(Work request) Below are some records. Return exactly the lines from the one containing "Surgeon obtained licenses" through the one containing "[INSTAGRAM] (156, 2259)", both included, and only those.

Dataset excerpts
==*==

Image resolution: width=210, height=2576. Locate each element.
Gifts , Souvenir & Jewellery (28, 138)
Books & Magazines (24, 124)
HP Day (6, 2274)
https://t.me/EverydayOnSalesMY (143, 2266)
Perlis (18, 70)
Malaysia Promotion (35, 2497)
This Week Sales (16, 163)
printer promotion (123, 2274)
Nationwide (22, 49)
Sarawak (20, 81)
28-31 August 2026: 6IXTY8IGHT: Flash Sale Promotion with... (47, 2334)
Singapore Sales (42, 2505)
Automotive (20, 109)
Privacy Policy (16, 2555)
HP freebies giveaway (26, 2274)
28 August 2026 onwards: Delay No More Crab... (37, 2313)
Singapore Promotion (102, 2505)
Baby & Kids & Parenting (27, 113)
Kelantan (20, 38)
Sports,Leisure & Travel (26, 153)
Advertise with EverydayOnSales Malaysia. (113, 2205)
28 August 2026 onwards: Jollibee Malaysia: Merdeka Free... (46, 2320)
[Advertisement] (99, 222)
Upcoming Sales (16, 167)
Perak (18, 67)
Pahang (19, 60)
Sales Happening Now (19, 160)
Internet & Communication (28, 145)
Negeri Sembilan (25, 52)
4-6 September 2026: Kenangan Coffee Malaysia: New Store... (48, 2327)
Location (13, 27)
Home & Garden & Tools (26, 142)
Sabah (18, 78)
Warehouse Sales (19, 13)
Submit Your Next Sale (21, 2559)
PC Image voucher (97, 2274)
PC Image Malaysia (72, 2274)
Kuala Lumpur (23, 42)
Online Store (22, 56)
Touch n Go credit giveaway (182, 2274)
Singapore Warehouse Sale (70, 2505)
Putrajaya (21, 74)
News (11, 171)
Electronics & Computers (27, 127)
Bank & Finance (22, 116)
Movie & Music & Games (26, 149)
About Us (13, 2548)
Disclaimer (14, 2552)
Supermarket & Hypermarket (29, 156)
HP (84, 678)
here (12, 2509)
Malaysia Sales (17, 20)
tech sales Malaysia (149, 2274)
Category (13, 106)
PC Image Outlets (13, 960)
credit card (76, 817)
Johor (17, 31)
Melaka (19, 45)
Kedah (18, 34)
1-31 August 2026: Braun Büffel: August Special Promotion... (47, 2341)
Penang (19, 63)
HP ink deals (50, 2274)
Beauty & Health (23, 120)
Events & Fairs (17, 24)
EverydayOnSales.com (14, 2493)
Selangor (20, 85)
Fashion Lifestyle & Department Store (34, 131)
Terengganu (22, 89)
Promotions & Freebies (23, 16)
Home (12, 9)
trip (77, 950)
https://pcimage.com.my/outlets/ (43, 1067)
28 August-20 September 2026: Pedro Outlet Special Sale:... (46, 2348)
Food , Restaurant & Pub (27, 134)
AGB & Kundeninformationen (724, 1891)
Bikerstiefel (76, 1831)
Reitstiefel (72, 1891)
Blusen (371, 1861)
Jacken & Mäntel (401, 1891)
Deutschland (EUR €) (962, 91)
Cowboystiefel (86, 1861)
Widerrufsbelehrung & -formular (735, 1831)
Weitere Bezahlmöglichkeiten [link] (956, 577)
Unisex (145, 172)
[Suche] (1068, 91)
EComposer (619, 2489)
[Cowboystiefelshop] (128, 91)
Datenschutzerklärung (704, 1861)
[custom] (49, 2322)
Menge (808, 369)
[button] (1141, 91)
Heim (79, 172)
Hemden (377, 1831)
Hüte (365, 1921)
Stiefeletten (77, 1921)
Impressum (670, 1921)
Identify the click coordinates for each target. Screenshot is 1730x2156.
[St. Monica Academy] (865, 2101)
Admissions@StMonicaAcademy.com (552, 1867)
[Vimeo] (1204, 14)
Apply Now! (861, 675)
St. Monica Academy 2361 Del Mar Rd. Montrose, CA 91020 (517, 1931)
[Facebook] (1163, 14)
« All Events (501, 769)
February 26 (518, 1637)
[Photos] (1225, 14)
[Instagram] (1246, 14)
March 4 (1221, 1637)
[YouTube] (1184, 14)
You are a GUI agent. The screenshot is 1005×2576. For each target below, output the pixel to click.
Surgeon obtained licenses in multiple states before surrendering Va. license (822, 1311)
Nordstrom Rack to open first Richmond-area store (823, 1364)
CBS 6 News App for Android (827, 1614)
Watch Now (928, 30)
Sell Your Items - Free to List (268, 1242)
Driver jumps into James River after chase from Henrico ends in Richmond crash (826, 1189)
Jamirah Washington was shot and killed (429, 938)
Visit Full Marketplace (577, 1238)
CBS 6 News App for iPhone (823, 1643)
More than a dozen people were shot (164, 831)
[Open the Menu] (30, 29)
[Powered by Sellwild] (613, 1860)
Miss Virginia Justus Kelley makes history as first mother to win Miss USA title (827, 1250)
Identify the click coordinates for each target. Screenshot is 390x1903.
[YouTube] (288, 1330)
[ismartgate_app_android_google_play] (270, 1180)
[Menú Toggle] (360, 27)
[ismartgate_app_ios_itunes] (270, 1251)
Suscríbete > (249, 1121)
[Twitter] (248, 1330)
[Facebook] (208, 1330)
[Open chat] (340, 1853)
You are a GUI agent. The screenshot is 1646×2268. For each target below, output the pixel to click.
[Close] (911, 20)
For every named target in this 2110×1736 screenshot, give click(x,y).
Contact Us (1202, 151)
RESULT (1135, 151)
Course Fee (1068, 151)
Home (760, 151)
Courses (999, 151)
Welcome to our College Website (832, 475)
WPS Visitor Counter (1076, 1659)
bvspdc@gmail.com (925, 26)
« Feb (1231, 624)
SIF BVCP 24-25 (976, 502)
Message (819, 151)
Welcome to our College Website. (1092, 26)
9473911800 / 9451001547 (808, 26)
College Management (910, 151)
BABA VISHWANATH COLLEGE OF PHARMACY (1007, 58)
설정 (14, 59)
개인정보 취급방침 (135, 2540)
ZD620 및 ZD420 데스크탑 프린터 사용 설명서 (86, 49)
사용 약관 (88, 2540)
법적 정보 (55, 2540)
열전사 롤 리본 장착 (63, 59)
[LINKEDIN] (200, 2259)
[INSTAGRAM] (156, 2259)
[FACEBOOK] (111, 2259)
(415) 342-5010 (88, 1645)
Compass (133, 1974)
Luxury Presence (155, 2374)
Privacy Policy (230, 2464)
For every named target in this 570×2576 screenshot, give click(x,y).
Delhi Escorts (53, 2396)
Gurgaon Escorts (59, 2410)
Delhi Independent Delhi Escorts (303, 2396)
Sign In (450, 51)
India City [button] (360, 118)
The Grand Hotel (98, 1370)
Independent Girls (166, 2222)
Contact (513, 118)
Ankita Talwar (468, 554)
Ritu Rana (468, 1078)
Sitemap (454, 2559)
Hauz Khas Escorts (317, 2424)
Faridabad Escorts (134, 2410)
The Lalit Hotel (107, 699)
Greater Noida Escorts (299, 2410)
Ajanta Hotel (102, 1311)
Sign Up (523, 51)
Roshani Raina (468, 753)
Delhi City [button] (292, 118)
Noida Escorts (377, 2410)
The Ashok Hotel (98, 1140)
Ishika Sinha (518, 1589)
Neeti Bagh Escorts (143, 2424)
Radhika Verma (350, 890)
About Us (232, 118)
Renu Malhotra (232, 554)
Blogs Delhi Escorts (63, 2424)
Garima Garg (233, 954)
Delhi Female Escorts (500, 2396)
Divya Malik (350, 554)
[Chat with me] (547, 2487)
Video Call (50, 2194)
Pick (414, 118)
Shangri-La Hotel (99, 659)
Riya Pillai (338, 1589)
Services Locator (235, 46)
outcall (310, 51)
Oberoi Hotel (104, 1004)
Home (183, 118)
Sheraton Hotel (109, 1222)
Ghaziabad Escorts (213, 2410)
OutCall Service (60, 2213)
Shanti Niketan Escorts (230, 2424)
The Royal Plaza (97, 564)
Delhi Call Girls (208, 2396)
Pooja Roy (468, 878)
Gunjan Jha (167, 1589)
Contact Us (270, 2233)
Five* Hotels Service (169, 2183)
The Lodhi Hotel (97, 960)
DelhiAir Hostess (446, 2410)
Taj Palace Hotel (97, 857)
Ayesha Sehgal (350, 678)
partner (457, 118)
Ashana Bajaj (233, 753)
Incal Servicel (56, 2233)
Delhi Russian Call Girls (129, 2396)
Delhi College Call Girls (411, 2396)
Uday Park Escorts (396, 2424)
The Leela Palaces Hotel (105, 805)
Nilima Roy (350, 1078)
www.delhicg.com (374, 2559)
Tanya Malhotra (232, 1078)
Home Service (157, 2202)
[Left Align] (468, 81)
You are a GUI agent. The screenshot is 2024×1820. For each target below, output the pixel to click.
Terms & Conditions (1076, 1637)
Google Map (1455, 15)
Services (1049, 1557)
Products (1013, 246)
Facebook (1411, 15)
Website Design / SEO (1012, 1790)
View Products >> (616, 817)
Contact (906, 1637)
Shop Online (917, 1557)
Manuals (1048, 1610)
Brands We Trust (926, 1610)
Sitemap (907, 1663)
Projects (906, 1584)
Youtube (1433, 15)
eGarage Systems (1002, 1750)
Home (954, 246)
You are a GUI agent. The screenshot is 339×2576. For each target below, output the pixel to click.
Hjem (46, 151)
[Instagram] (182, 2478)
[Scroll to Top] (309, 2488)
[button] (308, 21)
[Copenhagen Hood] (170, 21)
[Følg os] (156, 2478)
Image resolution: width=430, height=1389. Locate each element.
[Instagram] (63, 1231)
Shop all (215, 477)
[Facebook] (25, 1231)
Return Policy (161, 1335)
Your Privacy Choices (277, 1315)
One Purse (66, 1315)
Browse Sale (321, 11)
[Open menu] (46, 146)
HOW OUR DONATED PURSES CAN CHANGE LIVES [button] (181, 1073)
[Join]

==*==

(Exercise response)
Surgeon obtained licenses in multiple states before surrendering Va. license (822, 1311)
Nordstrom Rack to open first Richmond-area store (823, 1364)
CBS 6 News App for Android (827, 1614)
Watch Now (928, 30)
Sell Your Items - Free to List (268, 1242)
Driver jumps into James River after chase from Henrico ends in Richmond crash (826, 1189)
Jamirah Washington was shot and killed (429, 938)
Visit Full Marketplace (577, 1238)
CBS 6 News App for iPhone (823, 1643)
More than a dozen people were shot (164, 831)
[Open the Menu] (30, 29)
[Powered by Sellwild] (613, 1860)
Miss Virginia Justus Kelley makes history as first mother to win Miss USA title (827, 1250)
Identify the click coordinates for each target. Screenshot is 390x1903.
[YouTube] (288, 1330)
[ismartgate_app_android_google_play] (270, 1180)
[Menú Toggle] (360, 27)
[ismartgate_app_ios_itunes] (270, 1251)
Suscríbete > (249, 1121)
[Twitter] (248, 1330)
[Facebook] (208, 1330)
[Open chat] (340, 1853)
You are a GUI agent. The screenshot is 1646×2268. For each target below, output the pixel to click.
[Close] (911, 20)
For every named target in this 2110×1736 screenshot, give click(x,y).
Contact Us (1202, 151)
RESULT (1135, 151)
Course Fee (1068, 151)
Home (760, 151)
Courses (999, 151)
Welcome to our College Website (832, 475)
WPS Visitor Counter (1076, 1659)
bvspdc@gmail.com (925, 26)
« Feb (1231, 624)
SIF BVCP 24-25 (976, 502)
Message (819, 151)
Welcome to our College Website. (1092, 26)
9473911800 / 9451001547 (808, 26)
College Management (910, 151)
BABA VISHWANATH COLLEGE OF PHARMACY (1007, 58)
설정 (14, 59)
개인정보 취급방침 (135, 2540)
ZD620 및 ZD420 데스크탑 프린터 사용 설명서 (86, 49)
사용 약관 (88, 2540)
법적 정보 (55, 2540)
열전사 롤 리본 장착 (63, 59)
[LINKEDIN] (200, 2259)
[INSTAGRAM] (156, 2259)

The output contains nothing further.